Особенно заметно распространение концепта неврастении в Восточной Азии, в Японии оно началась уже в 1930-е годы. Одним только подражанием Западу его объяснить нельзя, ведь к тому времени и в Европе, и в США учение о неврастении давно уже клонилось к закату. На рубеже веков в Германии казалось, что страны Дальнего Востока неуязвимы к нервным расстройствам. Сегодня же понятие неврастении пользуется в Восточной Азии таким авторитетом в науке, как нигде в мире. На международной встрече в 1989 году один психиатр из Шанхая отстаивал «необходимость сохранить диагностический концепт неврастении». Другой психиатр китайского происхождения считал «фактом», что «для населения Китая неврастения стала средством, чтобы выразить экстремальные политические, социальные и психические нагрузки конца 1950-х годов», т. е. эпохи «большого скачка» и экономической катастрофы (см. примеч. 150).

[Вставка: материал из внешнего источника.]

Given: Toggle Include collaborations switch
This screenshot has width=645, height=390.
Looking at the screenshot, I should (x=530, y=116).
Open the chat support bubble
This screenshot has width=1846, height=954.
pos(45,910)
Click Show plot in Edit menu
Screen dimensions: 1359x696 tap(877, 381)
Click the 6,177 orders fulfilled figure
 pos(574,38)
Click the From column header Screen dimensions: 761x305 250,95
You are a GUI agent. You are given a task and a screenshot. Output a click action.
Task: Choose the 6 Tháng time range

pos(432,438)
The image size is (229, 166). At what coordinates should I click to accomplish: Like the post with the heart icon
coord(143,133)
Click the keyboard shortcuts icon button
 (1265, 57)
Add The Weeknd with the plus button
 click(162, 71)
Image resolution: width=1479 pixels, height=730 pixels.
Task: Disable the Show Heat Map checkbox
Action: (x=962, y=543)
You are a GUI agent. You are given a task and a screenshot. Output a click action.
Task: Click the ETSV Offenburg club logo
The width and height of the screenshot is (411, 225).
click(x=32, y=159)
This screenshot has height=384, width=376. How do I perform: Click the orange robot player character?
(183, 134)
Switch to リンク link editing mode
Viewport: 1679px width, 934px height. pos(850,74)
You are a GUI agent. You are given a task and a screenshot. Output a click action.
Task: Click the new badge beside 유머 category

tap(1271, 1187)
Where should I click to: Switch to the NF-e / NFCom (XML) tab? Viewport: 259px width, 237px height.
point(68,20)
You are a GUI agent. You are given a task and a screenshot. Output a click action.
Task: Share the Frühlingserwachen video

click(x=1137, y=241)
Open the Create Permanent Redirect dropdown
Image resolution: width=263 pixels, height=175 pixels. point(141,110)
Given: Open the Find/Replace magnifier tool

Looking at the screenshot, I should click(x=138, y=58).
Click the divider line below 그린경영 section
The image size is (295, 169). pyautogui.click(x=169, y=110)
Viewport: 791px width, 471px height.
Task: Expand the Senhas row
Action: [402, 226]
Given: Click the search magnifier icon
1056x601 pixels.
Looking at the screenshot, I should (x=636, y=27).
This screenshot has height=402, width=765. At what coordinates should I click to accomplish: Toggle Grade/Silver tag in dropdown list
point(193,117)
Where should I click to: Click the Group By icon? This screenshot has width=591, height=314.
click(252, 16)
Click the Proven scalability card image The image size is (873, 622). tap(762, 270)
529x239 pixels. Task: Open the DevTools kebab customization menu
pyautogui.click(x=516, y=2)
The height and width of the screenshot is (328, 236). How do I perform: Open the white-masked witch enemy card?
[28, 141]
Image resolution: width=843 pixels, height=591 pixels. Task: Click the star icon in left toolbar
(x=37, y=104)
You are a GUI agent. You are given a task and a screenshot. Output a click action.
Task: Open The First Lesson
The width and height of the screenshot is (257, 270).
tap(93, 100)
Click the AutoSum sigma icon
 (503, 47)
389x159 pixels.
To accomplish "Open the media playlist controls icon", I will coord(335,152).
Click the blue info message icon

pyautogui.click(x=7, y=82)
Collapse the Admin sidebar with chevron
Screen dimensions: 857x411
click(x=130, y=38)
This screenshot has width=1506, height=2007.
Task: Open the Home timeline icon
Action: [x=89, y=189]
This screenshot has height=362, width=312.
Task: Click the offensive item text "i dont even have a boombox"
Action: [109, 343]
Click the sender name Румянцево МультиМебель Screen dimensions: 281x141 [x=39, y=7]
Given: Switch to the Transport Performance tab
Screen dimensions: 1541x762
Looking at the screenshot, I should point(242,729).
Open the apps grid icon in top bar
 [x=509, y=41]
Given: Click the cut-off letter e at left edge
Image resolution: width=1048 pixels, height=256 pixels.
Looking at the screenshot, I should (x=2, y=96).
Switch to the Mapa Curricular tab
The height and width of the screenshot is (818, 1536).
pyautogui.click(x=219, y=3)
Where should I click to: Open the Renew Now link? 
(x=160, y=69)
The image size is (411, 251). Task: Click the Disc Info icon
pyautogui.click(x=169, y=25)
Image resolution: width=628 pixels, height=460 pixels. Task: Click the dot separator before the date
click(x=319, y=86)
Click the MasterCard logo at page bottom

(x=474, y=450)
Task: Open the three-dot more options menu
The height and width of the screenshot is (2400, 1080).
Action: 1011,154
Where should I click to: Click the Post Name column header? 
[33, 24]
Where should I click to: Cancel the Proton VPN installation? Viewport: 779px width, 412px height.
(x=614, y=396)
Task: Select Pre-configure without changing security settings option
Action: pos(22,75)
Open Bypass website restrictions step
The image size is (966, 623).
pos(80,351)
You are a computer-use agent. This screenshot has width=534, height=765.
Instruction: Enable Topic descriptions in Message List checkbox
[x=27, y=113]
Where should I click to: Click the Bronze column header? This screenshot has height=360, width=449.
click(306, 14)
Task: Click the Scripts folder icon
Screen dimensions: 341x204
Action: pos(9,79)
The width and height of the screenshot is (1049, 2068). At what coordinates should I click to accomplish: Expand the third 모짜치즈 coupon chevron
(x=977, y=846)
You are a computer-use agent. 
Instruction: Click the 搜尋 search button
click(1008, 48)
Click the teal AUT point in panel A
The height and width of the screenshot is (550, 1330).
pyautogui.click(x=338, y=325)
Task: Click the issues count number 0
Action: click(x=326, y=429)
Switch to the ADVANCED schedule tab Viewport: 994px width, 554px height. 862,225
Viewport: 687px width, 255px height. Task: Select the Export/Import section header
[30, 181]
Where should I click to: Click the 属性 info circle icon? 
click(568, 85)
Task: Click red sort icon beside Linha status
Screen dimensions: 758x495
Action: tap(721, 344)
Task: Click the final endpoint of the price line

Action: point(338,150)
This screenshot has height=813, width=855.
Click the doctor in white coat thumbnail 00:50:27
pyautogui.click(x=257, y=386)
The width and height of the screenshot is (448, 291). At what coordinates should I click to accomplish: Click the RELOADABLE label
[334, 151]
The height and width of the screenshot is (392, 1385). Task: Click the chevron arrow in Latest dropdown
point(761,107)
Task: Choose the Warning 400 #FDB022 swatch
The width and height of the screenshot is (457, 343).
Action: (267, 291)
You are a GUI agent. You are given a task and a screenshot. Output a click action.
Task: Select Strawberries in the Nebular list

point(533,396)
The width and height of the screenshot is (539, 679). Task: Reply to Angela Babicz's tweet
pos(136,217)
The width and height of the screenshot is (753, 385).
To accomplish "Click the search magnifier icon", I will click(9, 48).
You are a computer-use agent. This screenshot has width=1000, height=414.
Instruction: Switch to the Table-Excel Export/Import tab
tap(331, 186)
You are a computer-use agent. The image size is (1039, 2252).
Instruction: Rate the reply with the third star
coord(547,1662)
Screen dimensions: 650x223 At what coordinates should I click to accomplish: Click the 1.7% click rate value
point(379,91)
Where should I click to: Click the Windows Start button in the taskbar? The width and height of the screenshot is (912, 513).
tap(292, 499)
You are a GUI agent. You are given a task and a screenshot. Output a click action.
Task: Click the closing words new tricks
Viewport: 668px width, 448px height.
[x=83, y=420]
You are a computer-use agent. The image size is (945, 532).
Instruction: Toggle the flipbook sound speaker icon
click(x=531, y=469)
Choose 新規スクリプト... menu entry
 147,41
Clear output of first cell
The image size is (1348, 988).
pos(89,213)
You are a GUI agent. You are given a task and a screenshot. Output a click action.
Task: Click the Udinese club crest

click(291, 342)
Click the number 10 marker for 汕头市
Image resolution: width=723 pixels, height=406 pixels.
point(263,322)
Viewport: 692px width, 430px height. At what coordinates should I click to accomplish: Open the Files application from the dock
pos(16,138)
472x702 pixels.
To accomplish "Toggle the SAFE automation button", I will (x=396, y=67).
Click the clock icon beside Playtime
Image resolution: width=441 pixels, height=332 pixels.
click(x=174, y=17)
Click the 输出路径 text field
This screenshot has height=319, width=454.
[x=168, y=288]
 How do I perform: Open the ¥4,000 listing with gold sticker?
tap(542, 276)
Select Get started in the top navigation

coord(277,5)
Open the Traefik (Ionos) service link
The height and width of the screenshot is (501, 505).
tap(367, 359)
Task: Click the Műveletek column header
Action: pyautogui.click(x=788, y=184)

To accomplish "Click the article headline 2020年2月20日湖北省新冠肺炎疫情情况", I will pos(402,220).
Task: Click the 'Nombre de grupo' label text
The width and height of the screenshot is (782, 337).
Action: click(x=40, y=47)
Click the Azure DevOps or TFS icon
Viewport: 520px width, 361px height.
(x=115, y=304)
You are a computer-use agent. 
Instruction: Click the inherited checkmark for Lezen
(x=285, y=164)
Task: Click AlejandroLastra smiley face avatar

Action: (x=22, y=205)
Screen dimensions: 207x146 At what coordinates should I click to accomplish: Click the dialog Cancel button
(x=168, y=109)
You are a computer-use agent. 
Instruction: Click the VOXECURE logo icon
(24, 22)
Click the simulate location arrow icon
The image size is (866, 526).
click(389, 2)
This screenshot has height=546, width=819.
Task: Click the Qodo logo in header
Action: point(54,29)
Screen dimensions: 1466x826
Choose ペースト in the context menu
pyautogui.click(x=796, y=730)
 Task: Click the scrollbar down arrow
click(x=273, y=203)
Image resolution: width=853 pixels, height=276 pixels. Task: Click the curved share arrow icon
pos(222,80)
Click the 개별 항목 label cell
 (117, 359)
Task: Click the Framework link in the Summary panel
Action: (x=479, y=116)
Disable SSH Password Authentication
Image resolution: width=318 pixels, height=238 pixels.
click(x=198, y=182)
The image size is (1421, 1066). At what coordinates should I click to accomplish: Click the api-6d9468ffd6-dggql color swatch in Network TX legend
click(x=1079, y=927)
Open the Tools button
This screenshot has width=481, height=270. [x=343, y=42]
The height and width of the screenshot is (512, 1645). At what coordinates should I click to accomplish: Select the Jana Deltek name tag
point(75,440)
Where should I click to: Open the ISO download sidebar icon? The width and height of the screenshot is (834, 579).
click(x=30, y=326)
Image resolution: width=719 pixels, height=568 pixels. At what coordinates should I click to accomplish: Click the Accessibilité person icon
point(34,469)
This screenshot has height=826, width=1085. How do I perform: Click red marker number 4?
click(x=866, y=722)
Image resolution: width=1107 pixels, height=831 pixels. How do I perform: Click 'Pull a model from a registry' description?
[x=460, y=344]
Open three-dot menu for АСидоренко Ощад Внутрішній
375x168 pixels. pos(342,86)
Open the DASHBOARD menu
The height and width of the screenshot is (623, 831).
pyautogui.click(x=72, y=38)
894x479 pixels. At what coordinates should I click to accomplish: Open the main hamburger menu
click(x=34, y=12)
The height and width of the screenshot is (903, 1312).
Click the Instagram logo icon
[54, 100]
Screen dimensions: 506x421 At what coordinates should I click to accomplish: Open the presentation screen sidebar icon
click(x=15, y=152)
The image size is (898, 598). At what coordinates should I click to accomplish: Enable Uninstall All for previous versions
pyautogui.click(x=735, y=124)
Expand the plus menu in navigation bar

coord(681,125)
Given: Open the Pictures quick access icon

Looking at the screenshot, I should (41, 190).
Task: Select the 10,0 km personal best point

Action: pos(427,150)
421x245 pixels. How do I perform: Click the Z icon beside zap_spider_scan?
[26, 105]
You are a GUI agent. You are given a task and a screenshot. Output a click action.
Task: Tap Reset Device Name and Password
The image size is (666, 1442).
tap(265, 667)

В Западной Германии и в США после 1945 года понятие неврастении окончательно устарело. Вопрос о том, стоит ли сохранить это понятие или его нужно полностью изъять из медицинского лексикона, был озвучен в 1963 году в Генуе на конференции по Классификации душевных болезней. Немецкий терминологический словарь от такого понятия отказался, в то время как Советский Союз, Франция, Чехословакия и Польша ратовали за его сохранение. Американская психиатрическая ассоциация официально вычеркнула этот термин из своего вокабуляра в 1979 году. С 1980-х годов в англо-американском пространстве были попытки толковать синдром «хронической усталости» как реинкарнацию старой неврастении. Но ведь, по сути, речь при этом шла всего лишь о повторении того старого расстройства, которое было одновременно и желанием страха, и состоянием культуры (см. примеч. 151). Подлинным преемником неврастении стал стресс.
В послевоенной Германии учение о неврастении оказалось конкурентом не только психоанализа с его волнительными толкованиями снов, но и трезвейшей «психотехники» – метода, родоначальником которого был Гуго Мюнстерберг – немецко-американский индустриальный психолог, любивший повторять, что за всю свою жизнь ни разу не видел снов. Психотехника изменила всю дефиницию проблемы, сконцентрировав ее вокруг интересов индустрии: главным было уже не то, какие нервные расстройства вызываются определенными трудовыми нагрузками, а то, как отобрать из претендентов на рабочее место человека, способного справиться с такими нагрузками. Тейлоризм вырос на отборочных тестах экспериментальной психологии. Однако такой прямой подход к проблеме означал шаг назад от уже достигнутых знаний психологии труда. То хроническое воздействие труда на рабочего, которое очень сильно зависело от его идентификации с работой, «психотехника» не учитывала, более того – его вообще не было как проблемы. После 1918 года саксонский министр труда Хельд использовал учение о неврастении как аргумент против тейлоризма (см. примеч. 152). Тейлор исходил из того, что в трудовых процессах остается еще слишком много временных лакун и простора для халатности: в этом он занимал позицию, противоположную теории «нервного века».